In his remarks, Ambassador Pereira noted that as part of the U.S. delegation trip to Brazil, the United States and Brazil updated the agreement on trade and economic cooperation by signing a new protocol on trade rules and transparency. “Glancing ahead, the Protocol is evidence that Brazil and the United States can successfully deepen their trade relationship in ways that are beneficial to both countries and emphasizes both countries' commitments to continuing to explore ways to increase trade in goods and services and encourage further investment,” he said.

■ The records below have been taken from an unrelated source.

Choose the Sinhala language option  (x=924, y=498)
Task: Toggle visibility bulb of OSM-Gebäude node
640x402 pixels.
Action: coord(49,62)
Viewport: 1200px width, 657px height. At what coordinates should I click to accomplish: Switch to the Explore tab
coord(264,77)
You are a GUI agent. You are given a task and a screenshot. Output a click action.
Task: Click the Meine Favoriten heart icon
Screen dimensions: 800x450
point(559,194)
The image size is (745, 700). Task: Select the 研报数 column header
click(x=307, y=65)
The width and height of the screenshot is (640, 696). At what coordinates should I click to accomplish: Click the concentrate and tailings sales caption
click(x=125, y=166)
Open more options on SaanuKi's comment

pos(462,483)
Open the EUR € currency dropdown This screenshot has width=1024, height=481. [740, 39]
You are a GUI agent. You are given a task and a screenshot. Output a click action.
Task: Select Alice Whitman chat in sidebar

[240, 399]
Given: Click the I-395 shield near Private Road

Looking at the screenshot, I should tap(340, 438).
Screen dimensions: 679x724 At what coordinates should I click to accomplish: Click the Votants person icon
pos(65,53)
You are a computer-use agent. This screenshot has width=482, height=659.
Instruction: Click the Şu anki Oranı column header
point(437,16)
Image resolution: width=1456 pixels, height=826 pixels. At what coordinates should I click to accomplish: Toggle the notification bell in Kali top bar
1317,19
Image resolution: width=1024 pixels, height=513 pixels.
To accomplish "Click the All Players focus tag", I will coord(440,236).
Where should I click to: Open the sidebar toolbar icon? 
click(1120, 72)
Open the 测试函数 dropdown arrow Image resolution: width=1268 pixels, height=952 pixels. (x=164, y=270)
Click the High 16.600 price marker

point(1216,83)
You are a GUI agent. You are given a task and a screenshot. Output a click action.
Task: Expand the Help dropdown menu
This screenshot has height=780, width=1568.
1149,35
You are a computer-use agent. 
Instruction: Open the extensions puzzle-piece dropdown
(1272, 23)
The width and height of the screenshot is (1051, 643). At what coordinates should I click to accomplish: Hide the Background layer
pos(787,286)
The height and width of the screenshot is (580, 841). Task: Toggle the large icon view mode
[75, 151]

“This kind of platform provides an exceptional opportunity to foster bilateral trade, investment opportunities, job creation, and economic growth for both countries,” said Sueli Bonaparte of BFBC. “We are delighted that Chairman Kimberly Reed was able to showcase the immense opportunities for American goods and services for Brazilian buyers and businesses.”
“Squire Patton Boggs was very pleased to be able to co-host this unique event, not only to hear about the positive developments going on with U.S.-Brazil trade, but to help shine the light on the opportunities for U.S. exporters to leverage the programs that EXIM offers in Brazil in several sectors including telecom, energy, infrastructure, logistics, mining, and manufacturing,” said Paula Galhardo of Squire Patton Boggs, who moderated the panel discussion.
In addition, the speakers outlined how U.S. businesses, particularly small businesses, can leverage EXIM’s financing tools and resources to increase their international sales, showcase their “Made in the USA” products, and sustain American jobs. By partnering with EXIM, exporters can mitigate the risk of nonpayment on international sales, offer credit terms to foreign buyers, and access working capital loan guarantees. They also underscored EXIM’s COVID-19 relief measures for U.S. exporters and financial institutions that enhance the agency’s existing programs.
The Brazil-Florida Business Council is an independent, not-for-profit business association based in Tampa, Florida, that works to forge closer ties between the business communities of Brazil and Florida by fostering bilateral trade and investment opportunities in both regions.
EXIM is an independent federal agency that promotes and supports American jobs by providing competitive and necessary export credit to support sales of U.S. goods and services to international buyers. A robust EXIM can level the global playing field for U.S. exporters when they compete against foreign companies that receive support from their governments. EXIM also contributes to U.S. economic growth by helping to create and sustain hundreds of thousands of jobs in exporting businesses and their supply chains across the United States. In recent years, approximately 90 percent of the total number of the agency’s authorizations has directly supported small businesses. Since 1992, EXIM has generated more than $9 billion for the U.S. Treasury for repayment of U.S. debt.